Import AI 235: Use GEM to test language models; the four eras of facial recognition; and how the US can measure its robot fleet

How big will the market for 'reality simulators' eventually become?

View this email in your browser

Welcome to Import AI, a newsletter about artificial intelligence. Forward this email to give your chums an AI upgrade. Subscribe here.

20 million eye images - get 'em while the link still works!
...Go on, you're a little bit curious about what you could hack around with this...
Researchers with the University of Tubingen in Germany have published a dataset of 20 million eye images, gathered via seven different eye tracking formats. The data is diverse - eyes have been recorded while driving outside, driving in a simulator, and carrying out a variety of indoor and outdoor activities. The data includes 2D and 3D segmentation, annotated pupils, position and radius of the eyes, and more. The authors hope TEyeD will "contribute to the application of eye-movement and gaze estimation techniques in challenging practical use cases."
Read more: TEyeD: Over 20 million real-world eye images with Pupil, Eyelid, and Iris 2D and 3D Segmentations, 2D and 3D Landmarks, 3D Eyeball, Gaze Vector, and Eye Movement Types (arXiv).
Get the data here (via a Sharepoint link).

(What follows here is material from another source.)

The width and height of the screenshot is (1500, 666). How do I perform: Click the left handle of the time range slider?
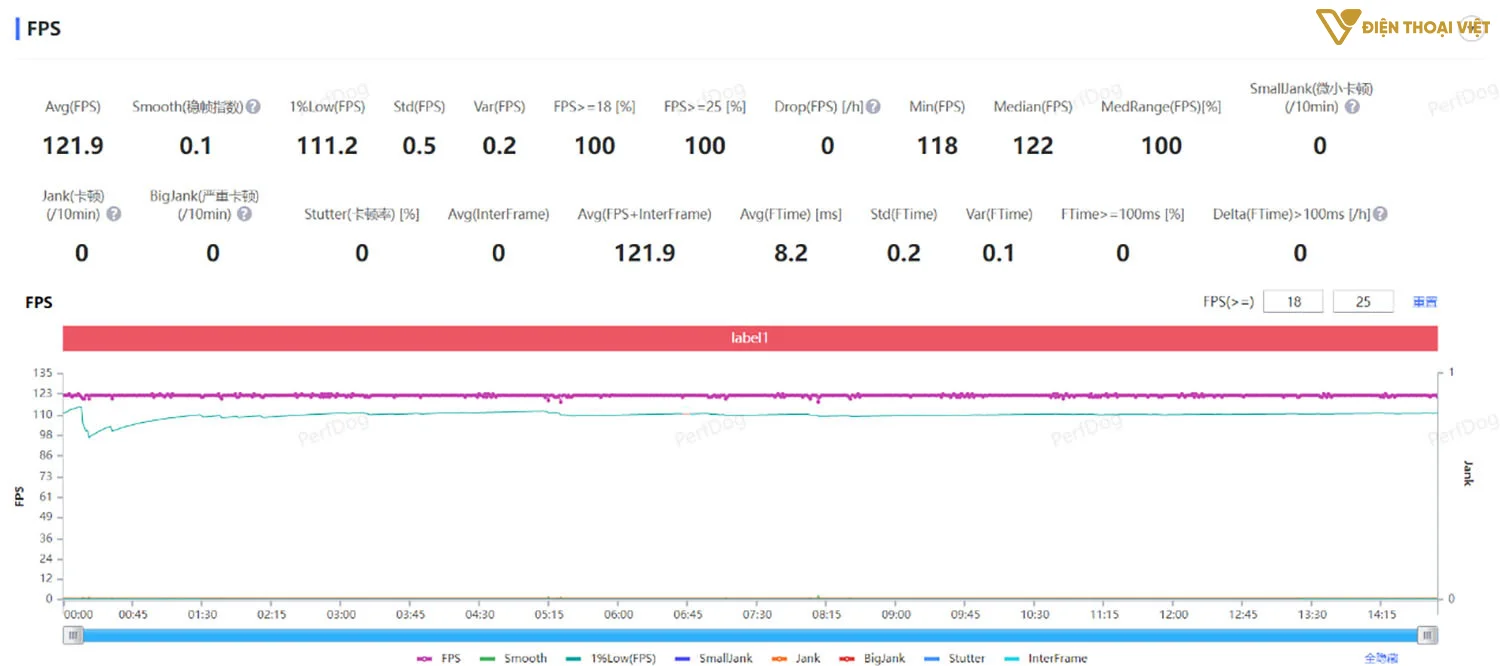pyautogui.click(x=72, y=635)
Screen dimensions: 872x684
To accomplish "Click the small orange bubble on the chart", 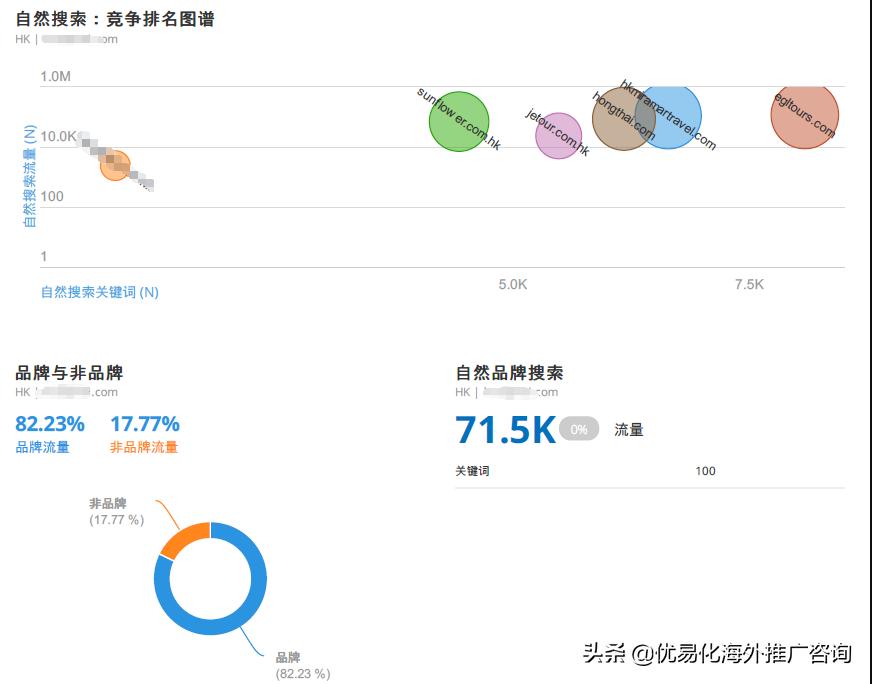I will [116, 166].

###################################################

Happy 2021 - Lacuna Fund is about to help create more African agriculture datasets:
...First round of grants shows what applied machine learning means…
Lacuna Fund, an organization that funds the creation of labeled datasets for underserved communities is supporting six projects focused on agricultural data. Lacuna also wants to support the creation of language datasets in sub-saharan Africa (Import AI: 216.

Six projects for better data: The projects involve datasets for georeferenced crop images, land use planning in Tanzania, crop pest and disease diagnosis, water use, cleaning up existing crop-cut yield datasets, and a five-country crop dataset means to be gathered via cameras mounted on custom-designed vehicles.
Read more about the awards here (Lacuna Fund website).
Via: AI Kenya newsletter (Mailchimp archive) .

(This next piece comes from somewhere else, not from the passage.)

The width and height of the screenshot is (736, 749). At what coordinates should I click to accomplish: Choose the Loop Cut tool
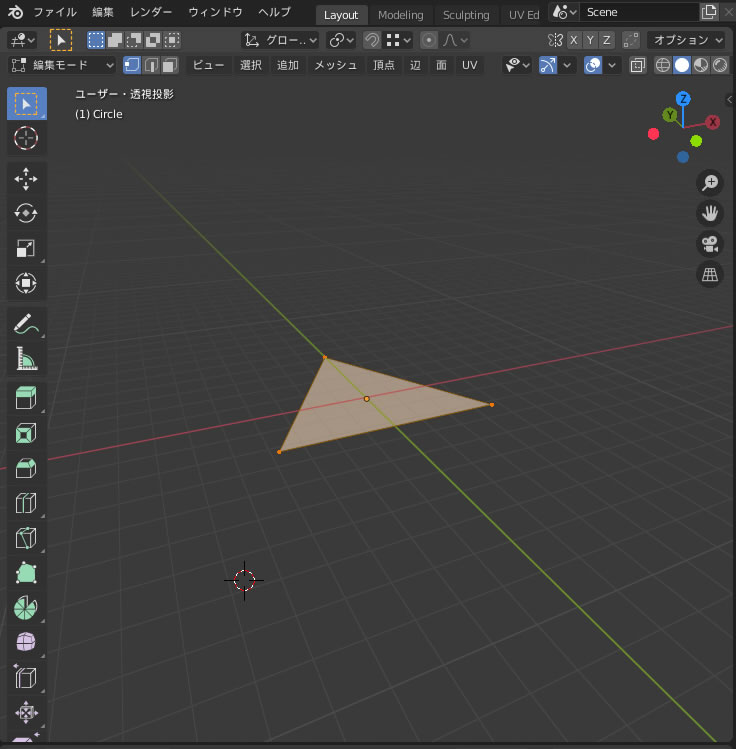click(26, 503)
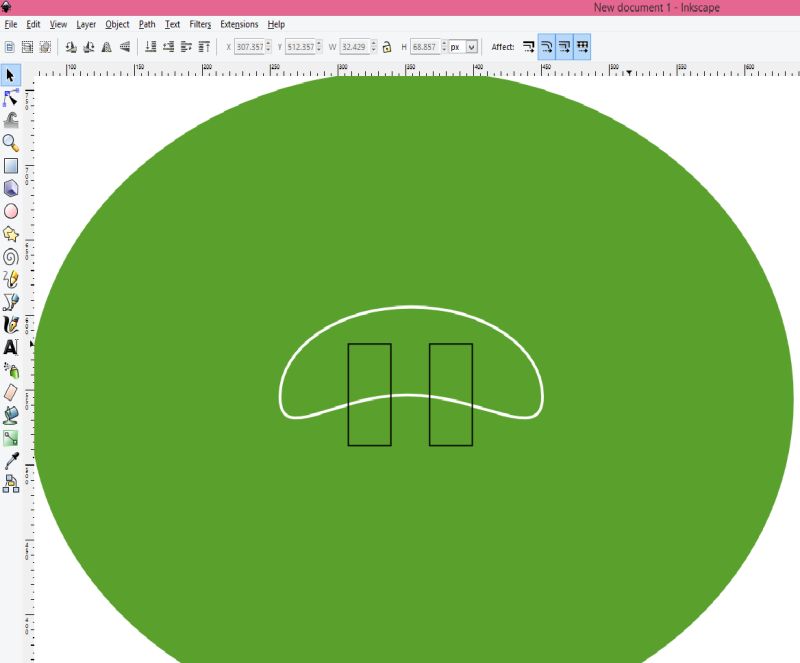This screenshot has width=800, height=663.
Task: Select the Rectangle tool
Action: [13, 165]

###################################################

Here's how the USA could get a handle on AI policy:
...One weird trick to give the government the jump on the robots…
Measurement is a prerequisite to sensible policymaking - if you can't measure or quantify something, it's hard to regulate or manage it. Rob Seamans, a professor with NYU, wants to help the US measure the impact of AI on its economy and has written a piece in Brookings outlining how to do that.

The key? The US needs to measure how the addition of robots and/or AI-oriented software can influence productivity at firms or specific firm-owned places (e.g, a warehouse). The US does not do this today. It used to - in the 1980s and 1990s the US conducted the 'Survey of Manufacturing Technology', but retired that due to government cutbacks in the 1990s. Seamans' suggestion is a pretty simple one (which is why it might work): we should bring back the survey and do it annually.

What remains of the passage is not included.